897 F. Supp. 682, 1995 U.S. Dist. LEXIS 13092, 1995 WL 529873
CourtDistrict Court, N.D. New York
DecidedAugust 29, 1995
Docket5:93-cv-00477
StatusPublished
Cited by7 cases

This text of 897 F. Supp. 682 (James Square Nursing Home, Inc. v. Wing) is published on Counsel Stack Legal Research, covering District Court, N.D. New York primary law. Counsel Stack provides free access to over 12 million legal documents including statutes, case law, regulations, and constitutions.

Bluebook
James Square Nursing Home, Inc. v. Wing, 897 F. Supp. 682, 1995 U.S. Dist. LEXIS 13092, 1995 WL 529873 (N.D.N.Y. 1995).

Opinion

DECISION AND ORDER

SCULLIN, District Judge.

INTRODUCTION

This matter is before the Court on plaintiff James Square Nursing Home, Inc.’s (“James Square”) motion for a preliminary injunction and on the parties’ cross-motions for summary judgment. James Square is a nursing home that provides services to Medicare and Medicaid patients. Defendant Brian Wing is the Acting Commissioner of the Department of Social Services for the State of New York who is in charge of administering and implementing the Medicaid program in New York. 1 In the underlying 42 U.S.C. § 1983 action, plaintiff seeks declaratory and injunc-tive relief preventing defendant from utilizing its Medicaid audit procedure to secure reimbursement for alleged overpayment of Medicaid funds. Initially by order of the Court, and later by consent of the parties, a Temporary Restraining Order issued that enjoins defendant from recouping any funds from plaintiff as a result of its Medicaid audit for the years 1986 through 1991. Plaintiff then moved for a preliminary injunction, and thereafter, both parties moved for summary judgment. By consent of the parties the Court consolidated all the motions, which are the subject of this Decision and Order. 2

*684 BACKGROUND

This action concerns the interplay between two distinct but related health care programs — Medicare and Medicaid. A brief overview of the programs is a helpful beginning.

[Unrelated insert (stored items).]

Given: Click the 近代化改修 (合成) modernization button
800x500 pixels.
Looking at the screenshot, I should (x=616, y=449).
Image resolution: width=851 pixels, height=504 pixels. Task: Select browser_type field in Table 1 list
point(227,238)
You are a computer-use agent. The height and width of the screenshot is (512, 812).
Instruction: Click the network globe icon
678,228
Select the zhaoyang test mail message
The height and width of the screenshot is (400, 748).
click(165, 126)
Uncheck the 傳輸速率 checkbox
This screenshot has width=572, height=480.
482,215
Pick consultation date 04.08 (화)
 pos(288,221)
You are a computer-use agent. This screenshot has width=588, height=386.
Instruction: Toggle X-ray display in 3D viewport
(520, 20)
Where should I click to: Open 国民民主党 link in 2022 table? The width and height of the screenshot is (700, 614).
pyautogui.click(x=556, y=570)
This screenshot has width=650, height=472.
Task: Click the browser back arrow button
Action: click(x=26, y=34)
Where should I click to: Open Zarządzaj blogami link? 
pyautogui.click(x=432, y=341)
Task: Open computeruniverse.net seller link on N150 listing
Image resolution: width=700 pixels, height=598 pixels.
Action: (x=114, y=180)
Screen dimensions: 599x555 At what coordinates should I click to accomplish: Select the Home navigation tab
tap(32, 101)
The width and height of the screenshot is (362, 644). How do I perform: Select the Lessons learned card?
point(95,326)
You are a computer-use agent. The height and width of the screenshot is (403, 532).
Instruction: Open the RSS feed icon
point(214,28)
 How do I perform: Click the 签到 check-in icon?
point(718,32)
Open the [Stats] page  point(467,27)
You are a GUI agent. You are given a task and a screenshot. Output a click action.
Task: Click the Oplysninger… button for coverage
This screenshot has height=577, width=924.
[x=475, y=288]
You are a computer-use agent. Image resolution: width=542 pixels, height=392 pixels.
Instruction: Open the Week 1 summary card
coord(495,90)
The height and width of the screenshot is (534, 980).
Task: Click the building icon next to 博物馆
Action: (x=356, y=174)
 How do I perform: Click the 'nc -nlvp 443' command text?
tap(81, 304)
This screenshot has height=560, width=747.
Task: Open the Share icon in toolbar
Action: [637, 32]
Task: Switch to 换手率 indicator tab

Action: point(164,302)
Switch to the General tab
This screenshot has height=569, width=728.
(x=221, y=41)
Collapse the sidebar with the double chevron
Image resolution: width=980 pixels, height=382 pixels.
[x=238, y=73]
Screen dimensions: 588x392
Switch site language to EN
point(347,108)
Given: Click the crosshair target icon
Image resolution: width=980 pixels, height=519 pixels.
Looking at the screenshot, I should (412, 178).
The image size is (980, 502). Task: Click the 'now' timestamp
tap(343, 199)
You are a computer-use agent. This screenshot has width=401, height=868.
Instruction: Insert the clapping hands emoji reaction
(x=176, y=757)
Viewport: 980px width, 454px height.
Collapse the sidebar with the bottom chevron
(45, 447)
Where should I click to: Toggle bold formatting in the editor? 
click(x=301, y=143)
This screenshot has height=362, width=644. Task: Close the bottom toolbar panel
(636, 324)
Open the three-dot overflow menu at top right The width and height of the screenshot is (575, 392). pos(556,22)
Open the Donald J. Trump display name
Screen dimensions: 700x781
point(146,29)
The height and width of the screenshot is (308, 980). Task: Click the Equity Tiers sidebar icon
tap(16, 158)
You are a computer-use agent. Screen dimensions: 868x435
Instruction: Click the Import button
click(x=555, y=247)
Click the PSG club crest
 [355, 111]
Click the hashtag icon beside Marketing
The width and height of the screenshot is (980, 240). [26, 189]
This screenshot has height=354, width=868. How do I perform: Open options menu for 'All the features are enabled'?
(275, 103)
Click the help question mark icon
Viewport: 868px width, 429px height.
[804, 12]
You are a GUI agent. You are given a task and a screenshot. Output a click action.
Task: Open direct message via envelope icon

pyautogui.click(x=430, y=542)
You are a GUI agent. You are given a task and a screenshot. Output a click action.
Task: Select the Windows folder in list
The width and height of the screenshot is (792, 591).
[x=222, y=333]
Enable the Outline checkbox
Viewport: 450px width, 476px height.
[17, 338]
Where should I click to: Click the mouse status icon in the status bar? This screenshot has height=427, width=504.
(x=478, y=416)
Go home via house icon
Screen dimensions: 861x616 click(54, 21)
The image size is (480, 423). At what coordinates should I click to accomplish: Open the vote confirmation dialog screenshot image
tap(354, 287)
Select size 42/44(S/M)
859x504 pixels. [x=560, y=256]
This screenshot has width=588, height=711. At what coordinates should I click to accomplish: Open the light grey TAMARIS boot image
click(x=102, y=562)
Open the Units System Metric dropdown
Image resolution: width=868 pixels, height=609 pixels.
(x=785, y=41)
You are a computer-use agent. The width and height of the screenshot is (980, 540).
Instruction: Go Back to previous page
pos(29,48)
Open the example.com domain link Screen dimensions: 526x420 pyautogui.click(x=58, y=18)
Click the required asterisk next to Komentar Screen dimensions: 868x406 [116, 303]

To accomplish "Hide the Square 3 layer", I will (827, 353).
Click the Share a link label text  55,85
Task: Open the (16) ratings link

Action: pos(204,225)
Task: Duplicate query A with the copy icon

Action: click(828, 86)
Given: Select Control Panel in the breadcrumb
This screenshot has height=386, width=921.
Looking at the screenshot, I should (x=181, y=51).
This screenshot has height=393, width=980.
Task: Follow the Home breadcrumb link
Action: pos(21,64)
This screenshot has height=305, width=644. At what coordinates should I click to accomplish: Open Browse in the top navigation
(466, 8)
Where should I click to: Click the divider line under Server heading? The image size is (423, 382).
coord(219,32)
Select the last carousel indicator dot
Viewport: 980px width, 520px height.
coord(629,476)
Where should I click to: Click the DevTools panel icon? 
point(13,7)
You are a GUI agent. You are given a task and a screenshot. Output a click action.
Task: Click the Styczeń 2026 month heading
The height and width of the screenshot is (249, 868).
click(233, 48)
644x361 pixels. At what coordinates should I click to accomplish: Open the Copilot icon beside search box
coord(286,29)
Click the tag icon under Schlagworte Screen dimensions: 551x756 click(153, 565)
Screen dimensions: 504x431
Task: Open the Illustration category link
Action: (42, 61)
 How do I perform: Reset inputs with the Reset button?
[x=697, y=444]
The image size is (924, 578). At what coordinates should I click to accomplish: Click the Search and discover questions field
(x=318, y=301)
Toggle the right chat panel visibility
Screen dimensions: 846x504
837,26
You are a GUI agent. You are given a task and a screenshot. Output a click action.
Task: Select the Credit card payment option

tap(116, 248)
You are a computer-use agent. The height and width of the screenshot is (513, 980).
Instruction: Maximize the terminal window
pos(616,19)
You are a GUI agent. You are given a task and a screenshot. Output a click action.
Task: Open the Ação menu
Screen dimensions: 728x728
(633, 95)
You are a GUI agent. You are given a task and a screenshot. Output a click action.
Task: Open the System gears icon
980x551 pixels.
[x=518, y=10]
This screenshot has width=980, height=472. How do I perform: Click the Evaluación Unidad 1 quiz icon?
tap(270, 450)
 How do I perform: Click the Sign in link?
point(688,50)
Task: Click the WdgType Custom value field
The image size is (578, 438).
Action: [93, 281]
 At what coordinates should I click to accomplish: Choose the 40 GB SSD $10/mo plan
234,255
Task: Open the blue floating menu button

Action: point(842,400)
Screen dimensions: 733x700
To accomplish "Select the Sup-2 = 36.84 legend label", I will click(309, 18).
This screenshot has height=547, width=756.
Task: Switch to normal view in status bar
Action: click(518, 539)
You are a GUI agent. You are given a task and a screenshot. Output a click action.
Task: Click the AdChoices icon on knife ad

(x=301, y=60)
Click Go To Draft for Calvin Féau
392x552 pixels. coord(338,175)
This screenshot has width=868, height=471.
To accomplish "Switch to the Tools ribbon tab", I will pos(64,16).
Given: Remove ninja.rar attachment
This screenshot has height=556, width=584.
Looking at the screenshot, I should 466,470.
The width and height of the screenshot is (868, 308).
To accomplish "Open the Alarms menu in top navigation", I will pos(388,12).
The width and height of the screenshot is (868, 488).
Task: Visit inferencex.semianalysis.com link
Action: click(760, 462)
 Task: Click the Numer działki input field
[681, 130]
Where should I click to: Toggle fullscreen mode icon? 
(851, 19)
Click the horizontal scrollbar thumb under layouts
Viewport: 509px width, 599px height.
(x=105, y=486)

The Medicare Act, 42 U.S.C. §§ 1395 et seq. was enacted to provide medical insurance for people over 65 years of age and for certain disabled people. Part A of Medicare provides for payment of in-patient services. Enrollment in Part A is automatic. Part B of Medicare provides the option of receiving supplementary insurance for medical services not covered under Part A, including outpatient services, physician’s services, physical therapy, drugs, speech therapy, occupational therapy, psychotherapy, social work and laboratory services (collectively referred to as “ancillary services”). Id. §§ 1395j to 1395w-4(j). To enroll in Part B, eligible patients must pay insurance premiums and an annual deductible. Id. §§ 1395o to 1395s. Once enrolled, the federal government pays 80% of the reasonable costs and charges for ancillary services, and the patients themselves must pay the remaining 20%. 42 U.S.C. § 1395cc(a)(2)(A). The premium, deductible and the 20% co-payment are collectively referred to as “cost-sharing amounts.” Medicare reimburses providers based on a fee-for-service basis, that is, generally it pays for the reasonable costs and charges of each service rendered.

The Medicaid Act, 42 U.S.C. §§ 1396 et seq., was enacted to pay for medical care for poor people, regardless of age. The federal government and the states jointly fund the Medicaid program. Together, the participating state and the federal government provide 100% of a patient’s Medicaid costs (with SO-SO participation). Id. § 1396d(b). Unlike the Medicare fee-for-service payments, the Medicaid program in New York provides a daily (“per diem”) rate for each patient at a particular facility. Generally, the per diem rate is an estimate of the average cost that a facility will incur for each patient, including costs for ancillary services and non-aneillary services. The per diem rate takes into account the direct costs (e.g., labor) and indirect costs (e.g., utilities and rent) associated with providing care, and is based in part on the cost of providing care in previous years. A facility receives the per diem rate for each day a Medicaid patient is treated, regardless of the actual nature and scope of treatment provided.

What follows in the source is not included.